Dólar permanece como moeda global de reserva, diz presidente do BC dos EUA

Jerome Powell citou entre os fatores a profundidade dos mercados de capitais americanos

O presidente do Federal Reserve (Fed, o banco central norte-americano), Jerome Powell, reiterou nesta quarta-feira (21) a expectativa de que o dólar deve seguir como a moeda de reserva global enquanto os Estados Unidos mantiverem a posição de dominância na economia mundial.

Em audiência na Câmara dos Representantes, Powell ressaltou que a primazia da divisa americana é apoiada por uma série de fatores, entre eles o Estado de Direito nos EUA, a força das instituições democráticas e a profundidade dos mercados de capitais americanos.

O banqueiro central também reforçou que o tema das mudanças climáticas deve ser endereçado por políticos eleitos. Segundo ele, a instituição também dispõe de instrumentos limitados para lidar com desigualdades socioeconômicas.

Stablecoins

O presidente do Federal Reserve afirmou ainda que considera as stablecoins “uma forma de dinheiro”. Nesse contexto, argumentou que seria um erro que o Fed não tenha um “papel forte” na regulação do instrumento.

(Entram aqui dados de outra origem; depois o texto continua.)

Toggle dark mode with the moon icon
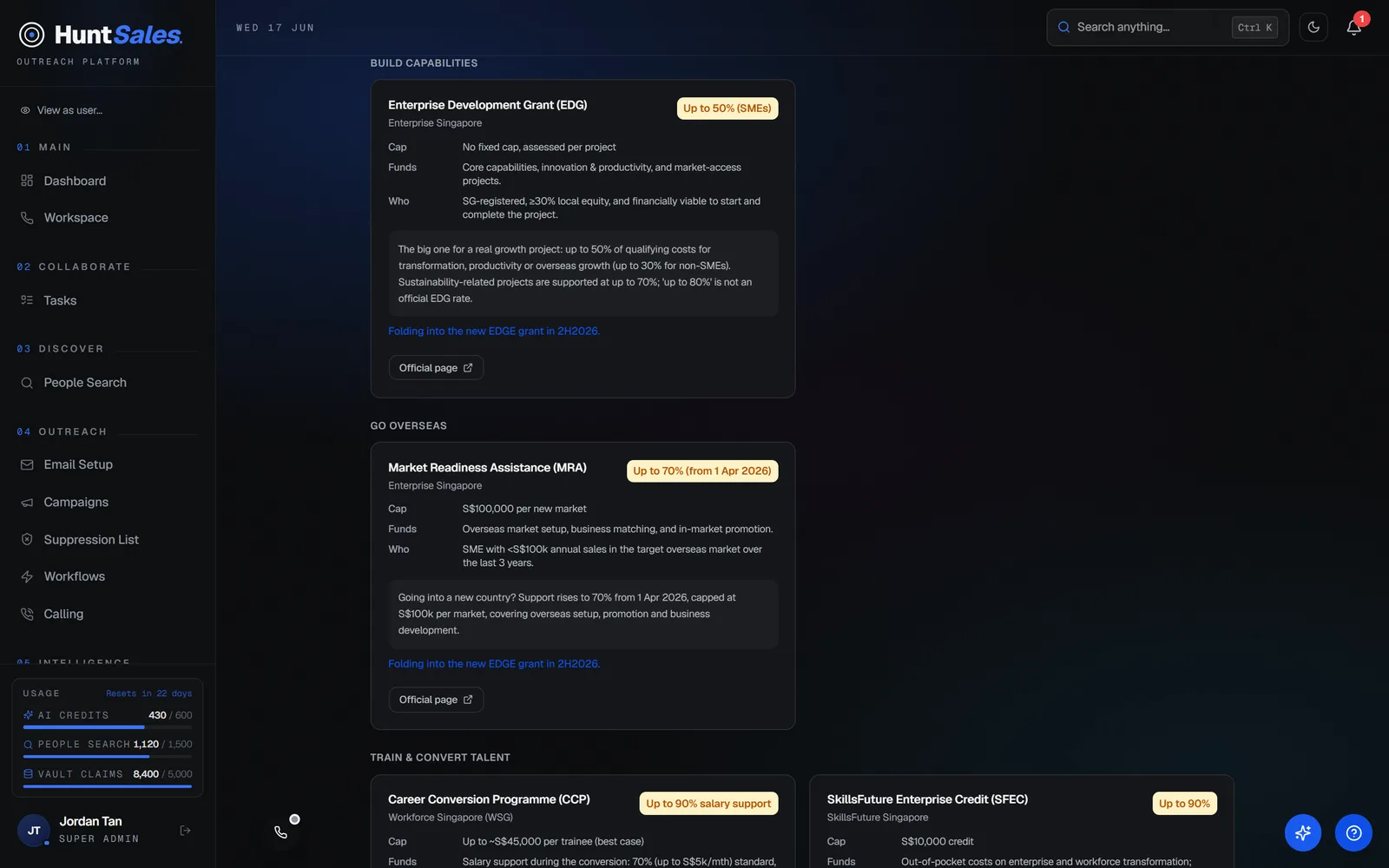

Em outro momento das questões feitas por deputados, ele comentou que o dólar deve seguir como moeda de reserva global, como consequência da força da economia dos EUA.

Redução de balanço

Powell ainda afirmou que a instituição está concentrada em reduzir seu balanço. Durante a audiência em comitê da Câmara dos Representantes, ele argumentou que esse recuo no balanço ocorrerá agora em ritmo mais rápido do que em processo similar anterior.

Powell disse ser “importante” que o balanço do Fed não cresça sempre, a cada ciclo econômico. A intenção é que ele diminua, mas que as reservas do BC americano sigam “abundantes”, como um colchão para eventuais necessidades.

Em outro momento da audiência, o presidente do Fed disse que os bancos dos EUA têm sido “extremamente bem-sucedidos”, mesmo com elevações nos níveis de capital nos últimos anos. Ele considerou que os níveis de capital dos bancos não têm efeito na política monetária de curto prazo.